TEXT BLOCK =>

=== Begin Enclosure ===

Dear Mike: I feel like Rules 1.1 and 1.2 were crafted especially for me. :derpytongue2: Oh, and here's a vote for "fix Lero and Spike." Ick. Now, what can I ask that won't be a spoiler....

Dear Twilight: Princess Celestia has given you many mysterious tests and missions over the years, and you always seem to pull things off even when she doesn't give you all the information you'd really need. Have any of them ever turned out badly? (Smarty Pants doesn't count.)

Dear Twilight, Lyra, and Lero if he has any info on the subject: The Elements of Harmony seem to be at the core of any plans to deal with existential threats to Equestria. Back when Celestia and Luna were taking down evil kings and the like, they had access to the powers of the Elements. Now that the Elements are tied to Twilight and her friends, do the princesses have some sort of contingency plan in case one or more of you six are somehow incapacitated?

Dear Lero, with all the madness, the is going on, have you check that your job is still the intact? Perhaps the spell or Discord make you accept Aloe and Lotus offer and now you are a world famous massager. Also a have 2 micro questions in this regard.
1) Have any of your herd mates has go to your job and order a "special" massage at some point?
2) Have you ever massage or would massage one or both princesses? They are very stressful they sure as hell could use a god level massage dude.

Dear Discord,
Im curious, with the state everything is in what are your thoughts on celestia in being surprisingly chaotic with her actions and sending Twilight that book And effectively making the elements harmless?

Dear Rarity: You look absolutely delici—, er, stunning! Yes, stunning in your Wonderbolts outfit! Knowing your desire to be a Wonderbolt, would you consider giving up your job as a weather pony if you were offered a position as Official Spokespony?

Dear Lyra, I have two questions for you:
1) Clearly you have a very special affinity for your beloved human, Lero. Would you ever consider bringing another human stallion into your herd?
2) Is it true that you are always out of bubblegum?

=== End Enclosure ===

SUPPLIED DATA =>
=== Begin Enclosure ===

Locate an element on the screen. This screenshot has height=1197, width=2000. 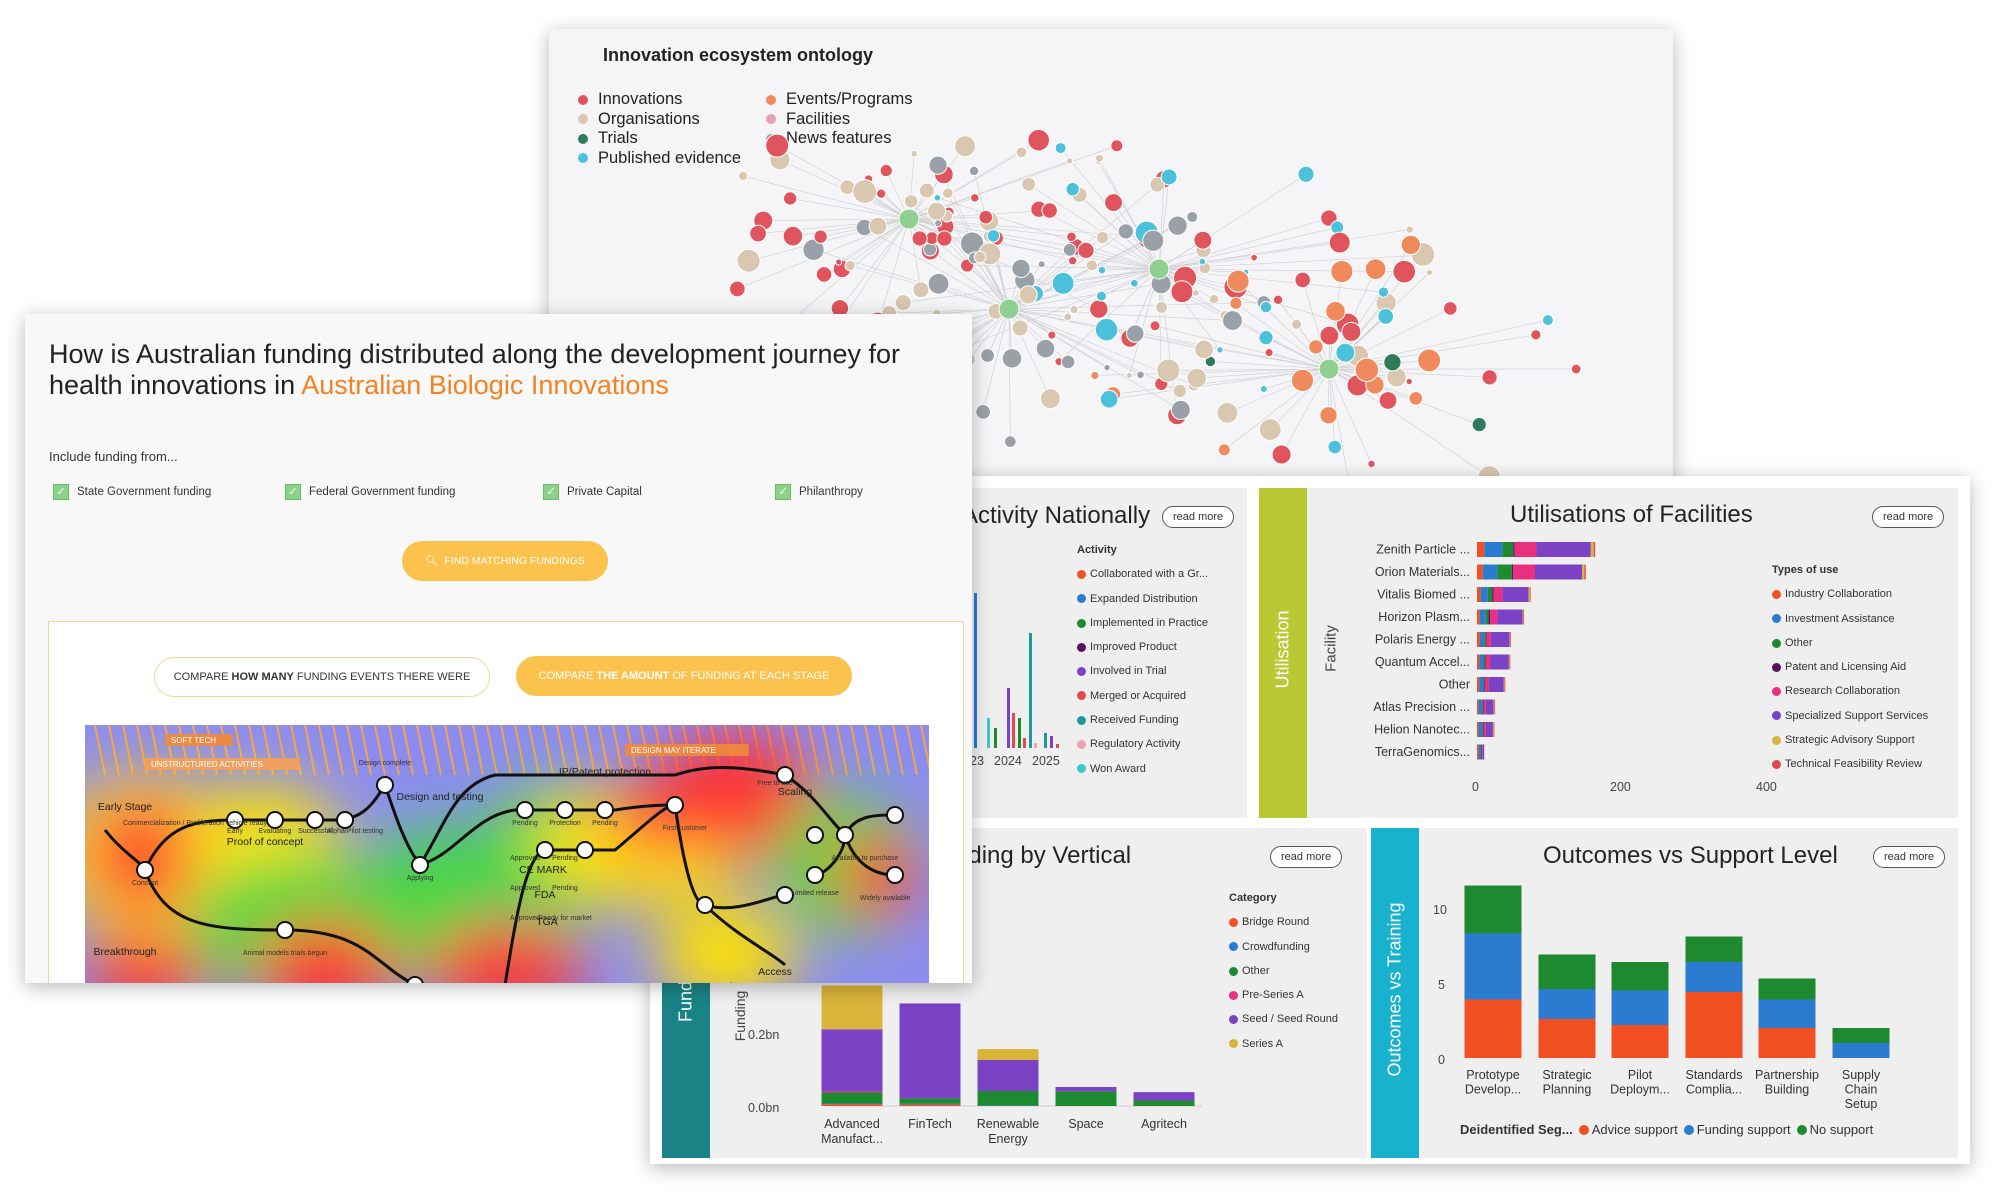
heatmap-blob is located at coordinates (145, 855).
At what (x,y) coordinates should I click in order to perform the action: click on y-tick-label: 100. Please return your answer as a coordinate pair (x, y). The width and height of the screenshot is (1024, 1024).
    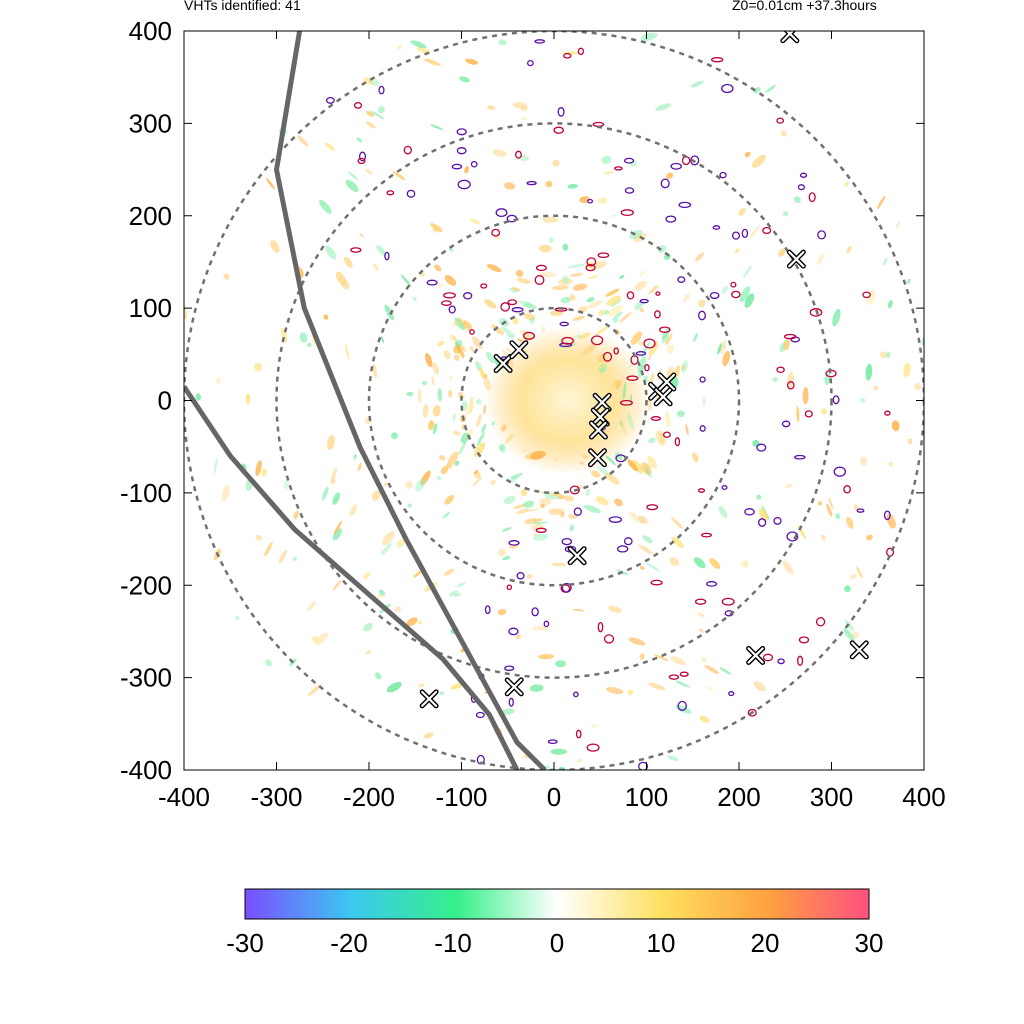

=== End Enclosure ===

TASK LIST =>
A. List every character the letters above address by name in a greeting that begins with "Dear." Give each name once.
B. Repeat the passage of the letters starting at "Dear Lero, with" and ending at "in this regard.", word for word.

RESPONSES BY TASK =>
A. Mike, Twilight, Lyra, Lero, Discord, Rarity

B.
Dear Lero, with all the madness, the is going on, have you check that your job is still the intact? Perhaps the spell or Discord make you accept Aloe and Lotus offer and now you are a world famous massager. Also a have 2 micro questions in this regard.